YOUR ASSIGNMENT>
Look below for the line containing "Task: Click the Marathonform legend title"; from there, print each line exactly up to and including the line containing "The image size is (1387, 681).", and stop.

DATA EXCERPTS>
▼▼▼
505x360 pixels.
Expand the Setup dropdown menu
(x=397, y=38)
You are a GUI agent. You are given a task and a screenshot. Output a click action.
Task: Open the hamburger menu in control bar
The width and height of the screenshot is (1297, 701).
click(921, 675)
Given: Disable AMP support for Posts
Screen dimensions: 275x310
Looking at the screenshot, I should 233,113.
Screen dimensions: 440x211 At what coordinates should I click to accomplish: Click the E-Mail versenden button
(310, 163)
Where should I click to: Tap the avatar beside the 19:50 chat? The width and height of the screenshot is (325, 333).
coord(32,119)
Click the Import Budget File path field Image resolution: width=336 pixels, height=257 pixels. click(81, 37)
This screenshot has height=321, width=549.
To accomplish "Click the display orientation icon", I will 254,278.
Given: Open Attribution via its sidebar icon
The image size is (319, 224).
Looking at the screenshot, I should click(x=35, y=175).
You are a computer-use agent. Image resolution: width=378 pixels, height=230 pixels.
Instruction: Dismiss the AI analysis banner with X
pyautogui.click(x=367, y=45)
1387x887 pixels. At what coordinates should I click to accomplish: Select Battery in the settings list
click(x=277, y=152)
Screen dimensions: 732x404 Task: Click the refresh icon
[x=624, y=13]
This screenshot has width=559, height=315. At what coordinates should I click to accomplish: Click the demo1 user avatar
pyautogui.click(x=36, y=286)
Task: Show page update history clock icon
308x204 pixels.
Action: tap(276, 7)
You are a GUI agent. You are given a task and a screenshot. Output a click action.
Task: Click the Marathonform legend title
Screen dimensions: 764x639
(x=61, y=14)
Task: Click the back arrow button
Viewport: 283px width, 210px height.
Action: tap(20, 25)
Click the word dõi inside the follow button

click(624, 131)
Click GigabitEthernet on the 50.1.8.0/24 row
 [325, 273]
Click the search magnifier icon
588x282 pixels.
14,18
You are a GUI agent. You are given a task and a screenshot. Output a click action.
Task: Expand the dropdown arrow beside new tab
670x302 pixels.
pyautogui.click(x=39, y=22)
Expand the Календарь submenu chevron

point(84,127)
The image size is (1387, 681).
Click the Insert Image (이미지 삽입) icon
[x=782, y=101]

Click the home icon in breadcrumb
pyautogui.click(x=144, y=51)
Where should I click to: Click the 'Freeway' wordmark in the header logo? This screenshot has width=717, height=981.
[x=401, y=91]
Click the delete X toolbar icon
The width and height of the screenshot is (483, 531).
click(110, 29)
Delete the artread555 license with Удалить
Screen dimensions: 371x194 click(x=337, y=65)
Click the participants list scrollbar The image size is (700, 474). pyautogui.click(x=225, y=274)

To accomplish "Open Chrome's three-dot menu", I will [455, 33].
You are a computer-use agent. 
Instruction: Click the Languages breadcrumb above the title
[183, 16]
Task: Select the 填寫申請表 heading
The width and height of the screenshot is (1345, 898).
▲▲▲
COMPLETED TASK>
Task: Click the Marathonform legend title
Screen dimensions: 764x639
(x=61, y=14)
Task: Click the back arrow button
Viewport: 283px width, 210px height.
Action: tap(20, 25)
Click the word dõi inside the follow button

click(624, 131)
Click GigabitEthernet on the 50.1.8.0/24 row
 [325, 273]
Click the search magnifier icon
588x282 pixels.
14,18
You are a GUI agent. You are given a task and a screenshot. Output a click action.
Task: Expand the dropdown arrow beside new tab
670x302 pixels.
pyautogui.click(x=39, y=22)
Expand the Календарь submenu chevron

point(84,127)
The image size is (1387, 681).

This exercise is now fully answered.